(Beginning of Dataset records)

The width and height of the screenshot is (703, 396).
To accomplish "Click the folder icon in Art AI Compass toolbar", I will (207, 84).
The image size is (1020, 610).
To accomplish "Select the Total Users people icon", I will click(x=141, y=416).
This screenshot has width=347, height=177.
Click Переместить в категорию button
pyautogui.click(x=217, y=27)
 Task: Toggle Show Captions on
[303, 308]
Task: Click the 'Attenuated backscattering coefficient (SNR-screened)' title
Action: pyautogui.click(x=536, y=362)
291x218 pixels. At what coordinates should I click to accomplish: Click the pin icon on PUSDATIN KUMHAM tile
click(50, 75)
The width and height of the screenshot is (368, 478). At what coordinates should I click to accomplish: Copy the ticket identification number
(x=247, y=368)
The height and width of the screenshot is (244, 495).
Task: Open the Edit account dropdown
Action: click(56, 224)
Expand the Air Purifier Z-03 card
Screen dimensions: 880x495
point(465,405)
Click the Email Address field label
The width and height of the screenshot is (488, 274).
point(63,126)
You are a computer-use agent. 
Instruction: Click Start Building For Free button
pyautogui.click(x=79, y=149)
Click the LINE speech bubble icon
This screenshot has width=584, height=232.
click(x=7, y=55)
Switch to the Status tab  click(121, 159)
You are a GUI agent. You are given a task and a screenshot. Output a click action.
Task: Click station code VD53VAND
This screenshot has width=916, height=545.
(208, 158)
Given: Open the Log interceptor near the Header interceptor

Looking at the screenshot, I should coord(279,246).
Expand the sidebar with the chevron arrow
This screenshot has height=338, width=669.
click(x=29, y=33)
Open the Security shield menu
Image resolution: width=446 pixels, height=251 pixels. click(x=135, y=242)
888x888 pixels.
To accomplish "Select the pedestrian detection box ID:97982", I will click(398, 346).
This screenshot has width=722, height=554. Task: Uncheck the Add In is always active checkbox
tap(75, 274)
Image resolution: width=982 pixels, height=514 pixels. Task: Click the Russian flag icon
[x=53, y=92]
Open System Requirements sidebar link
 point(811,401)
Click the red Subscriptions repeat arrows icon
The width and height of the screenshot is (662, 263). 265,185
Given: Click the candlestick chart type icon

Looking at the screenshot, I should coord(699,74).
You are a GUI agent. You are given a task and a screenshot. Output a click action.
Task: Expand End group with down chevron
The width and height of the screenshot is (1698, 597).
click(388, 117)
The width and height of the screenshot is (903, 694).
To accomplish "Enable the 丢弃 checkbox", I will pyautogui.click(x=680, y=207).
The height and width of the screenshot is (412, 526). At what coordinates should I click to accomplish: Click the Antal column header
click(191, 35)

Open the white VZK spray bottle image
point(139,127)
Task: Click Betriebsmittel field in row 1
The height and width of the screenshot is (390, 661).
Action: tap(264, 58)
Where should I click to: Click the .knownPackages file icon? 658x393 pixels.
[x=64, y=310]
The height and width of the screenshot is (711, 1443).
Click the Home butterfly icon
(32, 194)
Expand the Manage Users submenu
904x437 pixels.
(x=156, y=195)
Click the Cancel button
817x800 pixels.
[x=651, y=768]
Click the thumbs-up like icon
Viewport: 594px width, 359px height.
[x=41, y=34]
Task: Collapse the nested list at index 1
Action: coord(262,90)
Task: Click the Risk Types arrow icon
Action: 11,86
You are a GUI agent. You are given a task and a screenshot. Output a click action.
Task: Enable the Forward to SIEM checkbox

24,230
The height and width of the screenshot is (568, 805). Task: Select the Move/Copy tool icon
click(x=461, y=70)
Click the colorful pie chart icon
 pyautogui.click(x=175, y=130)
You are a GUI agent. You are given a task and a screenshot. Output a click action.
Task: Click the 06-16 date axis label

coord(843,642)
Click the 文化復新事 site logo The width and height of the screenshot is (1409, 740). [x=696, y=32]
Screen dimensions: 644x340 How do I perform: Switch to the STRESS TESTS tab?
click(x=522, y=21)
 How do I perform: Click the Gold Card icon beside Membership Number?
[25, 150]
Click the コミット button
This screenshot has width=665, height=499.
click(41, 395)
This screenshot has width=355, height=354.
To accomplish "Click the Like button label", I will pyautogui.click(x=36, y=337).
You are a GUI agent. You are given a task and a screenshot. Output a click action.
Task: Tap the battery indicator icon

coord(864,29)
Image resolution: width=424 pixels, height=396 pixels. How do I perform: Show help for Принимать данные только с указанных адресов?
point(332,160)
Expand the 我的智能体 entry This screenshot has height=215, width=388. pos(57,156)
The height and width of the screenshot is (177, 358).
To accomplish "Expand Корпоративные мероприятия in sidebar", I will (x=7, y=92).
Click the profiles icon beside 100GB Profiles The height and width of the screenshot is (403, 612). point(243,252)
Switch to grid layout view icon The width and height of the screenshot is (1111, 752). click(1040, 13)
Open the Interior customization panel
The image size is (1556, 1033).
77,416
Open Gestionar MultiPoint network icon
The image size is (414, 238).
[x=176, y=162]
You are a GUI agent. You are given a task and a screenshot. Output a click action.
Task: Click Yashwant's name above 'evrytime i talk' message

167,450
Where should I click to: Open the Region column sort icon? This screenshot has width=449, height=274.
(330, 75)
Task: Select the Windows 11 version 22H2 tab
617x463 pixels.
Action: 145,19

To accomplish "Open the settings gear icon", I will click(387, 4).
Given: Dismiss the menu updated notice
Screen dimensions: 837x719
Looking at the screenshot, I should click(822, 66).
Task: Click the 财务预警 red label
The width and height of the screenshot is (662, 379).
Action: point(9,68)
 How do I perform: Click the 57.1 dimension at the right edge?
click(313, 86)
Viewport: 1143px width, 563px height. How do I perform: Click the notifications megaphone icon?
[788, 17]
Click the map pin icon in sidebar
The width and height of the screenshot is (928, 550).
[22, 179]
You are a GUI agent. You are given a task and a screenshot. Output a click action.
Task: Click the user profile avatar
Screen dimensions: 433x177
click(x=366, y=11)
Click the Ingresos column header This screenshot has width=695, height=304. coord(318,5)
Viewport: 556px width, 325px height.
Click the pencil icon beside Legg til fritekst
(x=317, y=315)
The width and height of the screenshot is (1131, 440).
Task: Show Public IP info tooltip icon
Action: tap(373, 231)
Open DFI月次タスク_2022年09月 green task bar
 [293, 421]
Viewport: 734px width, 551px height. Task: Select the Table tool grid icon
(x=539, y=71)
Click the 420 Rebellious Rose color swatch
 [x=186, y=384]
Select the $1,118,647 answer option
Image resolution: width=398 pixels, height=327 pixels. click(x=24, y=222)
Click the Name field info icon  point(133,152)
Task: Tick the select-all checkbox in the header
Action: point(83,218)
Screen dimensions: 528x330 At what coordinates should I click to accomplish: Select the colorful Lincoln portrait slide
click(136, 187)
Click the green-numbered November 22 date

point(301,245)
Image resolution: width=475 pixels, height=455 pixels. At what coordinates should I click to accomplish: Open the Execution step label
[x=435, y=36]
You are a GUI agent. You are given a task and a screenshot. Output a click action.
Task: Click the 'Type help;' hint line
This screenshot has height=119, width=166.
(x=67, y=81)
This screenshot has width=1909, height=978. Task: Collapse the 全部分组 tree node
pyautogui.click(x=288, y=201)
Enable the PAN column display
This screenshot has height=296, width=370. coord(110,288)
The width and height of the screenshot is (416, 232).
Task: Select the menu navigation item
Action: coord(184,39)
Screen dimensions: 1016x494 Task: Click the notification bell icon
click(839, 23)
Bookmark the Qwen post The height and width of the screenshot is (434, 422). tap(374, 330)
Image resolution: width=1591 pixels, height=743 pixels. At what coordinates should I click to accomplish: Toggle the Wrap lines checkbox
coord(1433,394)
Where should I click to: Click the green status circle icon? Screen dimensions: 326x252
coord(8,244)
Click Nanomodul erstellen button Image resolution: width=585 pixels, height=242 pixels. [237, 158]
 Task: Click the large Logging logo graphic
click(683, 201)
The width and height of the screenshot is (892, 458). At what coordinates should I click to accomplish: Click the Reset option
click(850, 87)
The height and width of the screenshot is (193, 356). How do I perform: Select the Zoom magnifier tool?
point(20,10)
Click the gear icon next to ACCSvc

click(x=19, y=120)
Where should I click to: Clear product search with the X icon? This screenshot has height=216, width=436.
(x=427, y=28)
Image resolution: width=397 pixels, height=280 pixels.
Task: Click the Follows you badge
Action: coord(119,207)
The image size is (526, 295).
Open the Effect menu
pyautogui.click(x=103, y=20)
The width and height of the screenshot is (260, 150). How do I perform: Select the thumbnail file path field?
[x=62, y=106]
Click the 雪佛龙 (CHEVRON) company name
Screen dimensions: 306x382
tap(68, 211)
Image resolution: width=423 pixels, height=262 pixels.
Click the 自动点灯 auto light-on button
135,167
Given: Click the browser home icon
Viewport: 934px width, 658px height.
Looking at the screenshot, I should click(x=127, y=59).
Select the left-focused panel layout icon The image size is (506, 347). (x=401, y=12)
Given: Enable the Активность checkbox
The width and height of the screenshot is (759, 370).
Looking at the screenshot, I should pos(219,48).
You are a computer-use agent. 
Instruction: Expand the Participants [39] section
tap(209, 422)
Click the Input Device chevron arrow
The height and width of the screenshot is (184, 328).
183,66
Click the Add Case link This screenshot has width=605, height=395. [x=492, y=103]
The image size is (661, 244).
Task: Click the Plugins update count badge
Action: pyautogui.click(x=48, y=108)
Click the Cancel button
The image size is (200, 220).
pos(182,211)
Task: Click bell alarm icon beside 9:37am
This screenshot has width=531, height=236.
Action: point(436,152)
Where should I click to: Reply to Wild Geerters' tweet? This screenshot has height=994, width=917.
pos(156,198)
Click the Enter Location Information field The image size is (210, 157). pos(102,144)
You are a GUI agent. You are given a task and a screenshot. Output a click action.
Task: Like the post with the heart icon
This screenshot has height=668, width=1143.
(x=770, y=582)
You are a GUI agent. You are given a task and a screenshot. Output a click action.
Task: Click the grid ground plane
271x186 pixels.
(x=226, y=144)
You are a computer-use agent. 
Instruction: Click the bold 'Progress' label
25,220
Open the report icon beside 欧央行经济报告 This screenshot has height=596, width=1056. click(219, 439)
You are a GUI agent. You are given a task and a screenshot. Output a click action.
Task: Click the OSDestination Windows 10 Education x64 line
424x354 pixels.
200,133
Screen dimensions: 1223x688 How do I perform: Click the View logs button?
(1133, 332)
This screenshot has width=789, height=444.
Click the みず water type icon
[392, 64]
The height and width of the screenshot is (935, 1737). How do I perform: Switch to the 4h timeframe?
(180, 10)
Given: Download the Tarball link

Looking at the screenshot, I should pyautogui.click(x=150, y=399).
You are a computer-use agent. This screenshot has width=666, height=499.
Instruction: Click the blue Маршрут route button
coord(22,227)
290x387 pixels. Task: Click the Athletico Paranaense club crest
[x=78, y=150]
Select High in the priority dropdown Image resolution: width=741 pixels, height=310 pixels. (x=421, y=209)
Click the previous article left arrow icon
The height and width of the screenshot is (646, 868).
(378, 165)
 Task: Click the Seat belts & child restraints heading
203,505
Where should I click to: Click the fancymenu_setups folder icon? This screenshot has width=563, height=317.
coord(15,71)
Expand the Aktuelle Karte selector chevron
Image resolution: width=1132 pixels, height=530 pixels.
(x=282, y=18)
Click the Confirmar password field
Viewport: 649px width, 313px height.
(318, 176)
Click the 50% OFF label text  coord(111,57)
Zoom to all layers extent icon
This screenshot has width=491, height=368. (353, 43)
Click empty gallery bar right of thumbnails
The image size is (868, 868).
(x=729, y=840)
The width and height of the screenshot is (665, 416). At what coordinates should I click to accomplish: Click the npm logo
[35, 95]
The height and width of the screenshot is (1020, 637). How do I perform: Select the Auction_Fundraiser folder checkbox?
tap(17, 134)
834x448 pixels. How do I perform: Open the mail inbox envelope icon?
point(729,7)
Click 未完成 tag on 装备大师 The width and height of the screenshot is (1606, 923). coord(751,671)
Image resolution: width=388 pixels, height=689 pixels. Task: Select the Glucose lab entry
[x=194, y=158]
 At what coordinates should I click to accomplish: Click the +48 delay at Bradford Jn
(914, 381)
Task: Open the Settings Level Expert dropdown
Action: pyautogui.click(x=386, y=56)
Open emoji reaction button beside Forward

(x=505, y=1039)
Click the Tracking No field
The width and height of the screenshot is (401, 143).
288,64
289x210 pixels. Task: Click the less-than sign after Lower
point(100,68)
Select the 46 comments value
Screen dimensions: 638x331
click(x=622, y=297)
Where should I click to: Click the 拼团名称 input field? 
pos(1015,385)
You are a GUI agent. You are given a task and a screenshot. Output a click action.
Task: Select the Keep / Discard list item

(End of Dataset records)

Work to complete: Start with the line above that contains "This screenshot has width=789, height=444." and stop after the line that contains "You are a computer-use agent. This". Output those lines exactly, and only those.

Exercise answer:
This screenshot has width=789, height=444.
Click the みず water type icon
[392, 64]
The height and width of the screenshot is (935, 1737). How do I perform: Switch to the 4h timeframe?
(180, 10)
Given: Download the Tarball link

Looking at the screenshot, I should pyautogui.click(x=150, y=399).
You are a computer-use agent. This screenshot has width=666, height=499.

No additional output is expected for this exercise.